The little one apparently has strep throat. She's not really so little these days, but she always seems like my baby again when she's sick. Only more so, since I wasn't allowed to touch her when she was a baby. Now she's all very cuddly and needy, madly ringing the bell (really part of a drum kit from toddlerhood) I was fool enough to leave by her bed. She gets such high fevers, and then gets so intermittently listless and weird, that I worry. I walked into her room two nights ago to find her perched on a little chair in front of her ladybug nightlight, staring. "Hello, Mama." she said in a Talking-Tina-like-tone. "I'm just learning some things. Legend tells us there is a new world in each of these spots. Some represent solids, and some gases. We can give them names. What name will you choose?" I wanted to run screaming, but I stayed and thought of names instead. Still, I worry. And she mentioned headaches. Although it's a "think horses, not zebras" scenario of the first order, I don't like any mention of headaches. So today we went to the doctor. And by Jove, she has strep throat. She never even mentioned her throat. She's not the most reliable indicator of her own symptoms. It sounds weird, but strep throat is one of those illnesses I've always thought of as imaginary, since I have been whining to doctors about my viruses for years, and they never fail to stick that swab down my throat which every single time is negative. So I've come to believe it's just part of the procedure, like taking my blood pressure. The reading isn't going to help me feel better, and neither is the stick in my throat. It's just something that must be done.

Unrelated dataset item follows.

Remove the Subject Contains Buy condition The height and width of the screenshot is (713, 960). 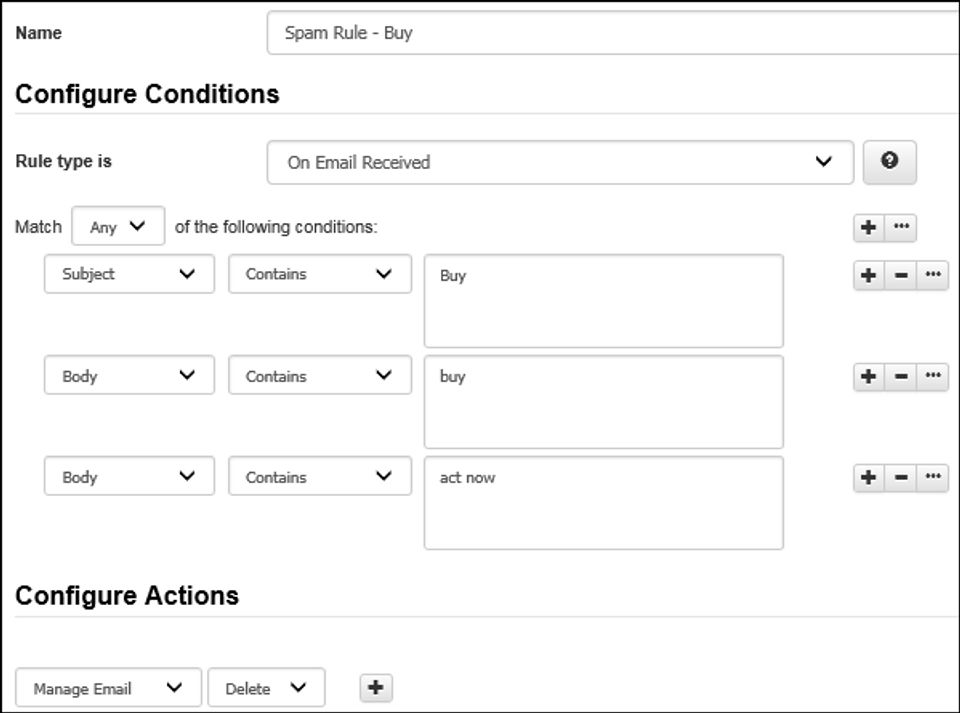[901, 276]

So she and I have been home alone for a few days and I must confess, it's trying. I've either been wringing my hands with worry or bracing myself for an endless onslaught of loud, fast, nonsensical talking. Oh, the talking. Filling every available pause in the world. Today I actually heard myself say, in response to the question "Do you want to play 'Hangman in the Air,' or 'Hard Math Game,' or 'Word Scramble,' while you drive?" with "No, I really, completely do not. I just want to listen to this song and the thoughts in my head for a bit, if that would be all right."

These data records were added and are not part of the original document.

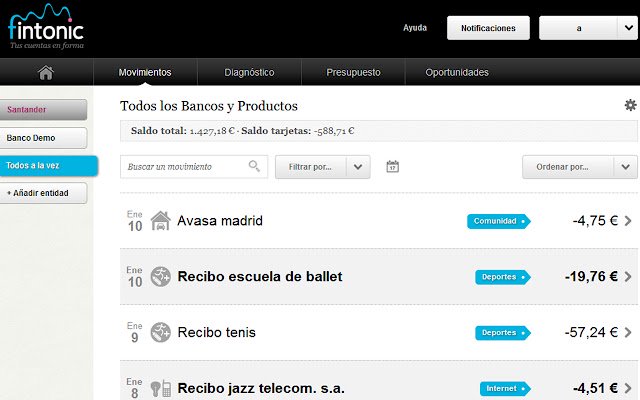Image resolution: width=640 pixels, height=400 pixels.
Task: Click the search magnifier icon
Action: (x=254, y=166)
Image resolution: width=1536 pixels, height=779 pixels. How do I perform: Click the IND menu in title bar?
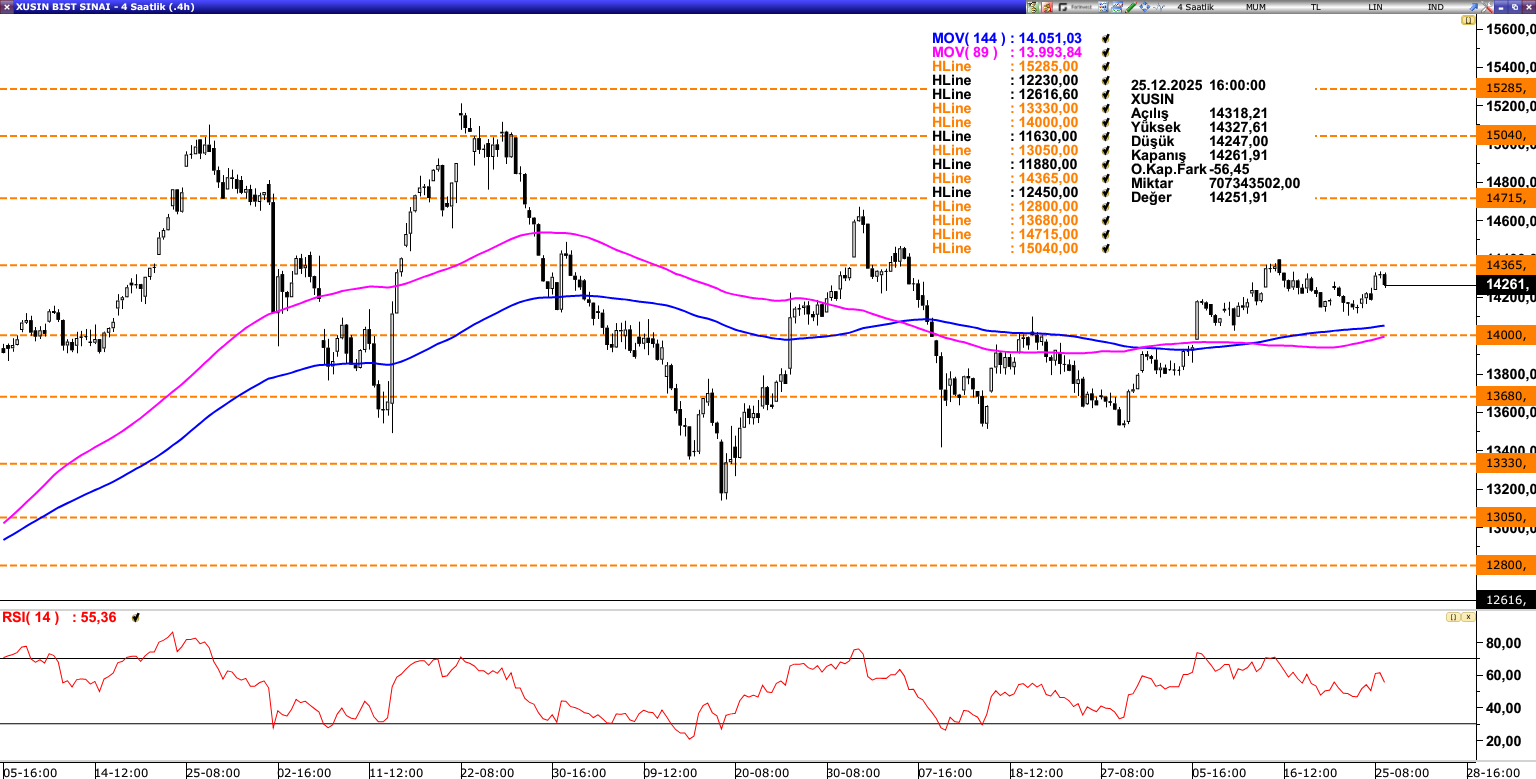click(x=1436, y=7)
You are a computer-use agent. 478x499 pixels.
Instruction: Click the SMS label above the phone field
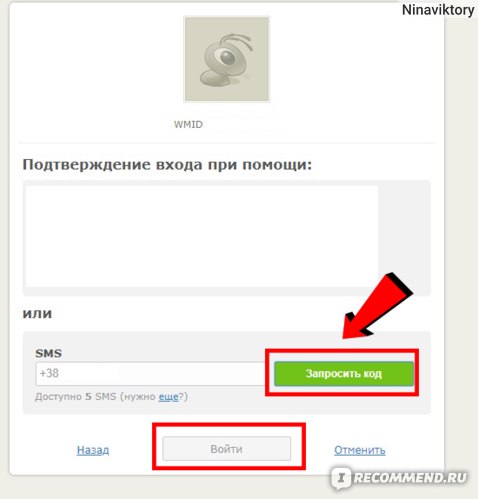click(x=49, y=353)
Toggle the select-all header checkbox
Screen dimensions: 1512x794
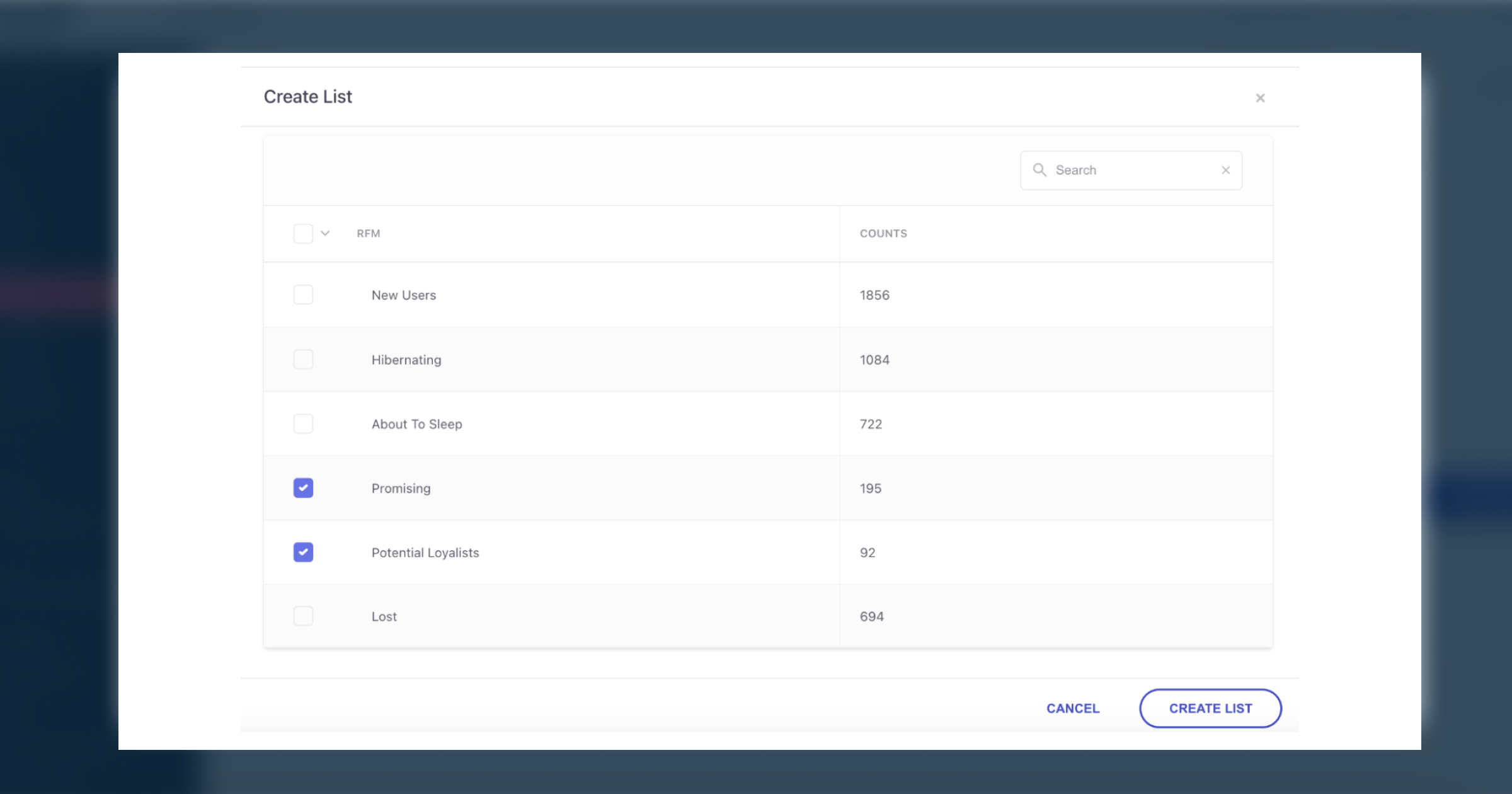pyautogui.click(x=303, y=234)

But I was so, so relieved that her fever was finally down from 104 today. I should have played stupid "Hangman in the Air" and kept my mouth shut.

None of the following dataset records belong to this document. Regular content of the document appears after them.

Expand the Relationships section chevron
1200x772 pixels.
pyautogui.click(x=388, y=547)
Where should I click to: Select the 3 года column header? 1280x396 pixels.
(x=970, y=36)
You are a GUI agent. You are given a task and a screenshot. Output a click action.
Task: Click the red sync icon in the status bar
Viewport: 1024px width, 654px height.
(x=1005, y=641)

And then the fridge died. Well, David says it's the compressor, but I say it's a sign from the universe that it's time for a new fridge, one that does not leak vast pools of water all over the kitchen and slam itself open every time you look in it, and most importantly, one that does not turn all ice cream into a creepy, gelatinous soup. Tonight David and Jarrah trolled around town looking at fridges (the new fashion is something called "French doors") while I had a girls' night "which I totally needed" at this groovy wine bar called Splash. The name is deliciously descriptive because the whole place is tall metal spigots (with descriptions attached) under which you slide a glass and press a button and a perfect ounce of yummy wine pours out. Even more fun is the phone-card-like technology of prepaying so you can walk around splashing ounces to your heart's content, from spigots far and near. Don't be concerned--I put ten dollars on mine and took it home with five remaining. The first wine was good, the second was yummy, and the third (which was also the fourth) was sublime, and though that made a total of four ounces I decided then and there that I was cutting myself off until next time. And there will be a next time.

Thanks for your kind thoughts about my recent disappointment. They really helped. I think I am growing more stoic by the day. I also have some things to say about our recent Family Day weekend in another post which might actually contain photos. Since I know you like those.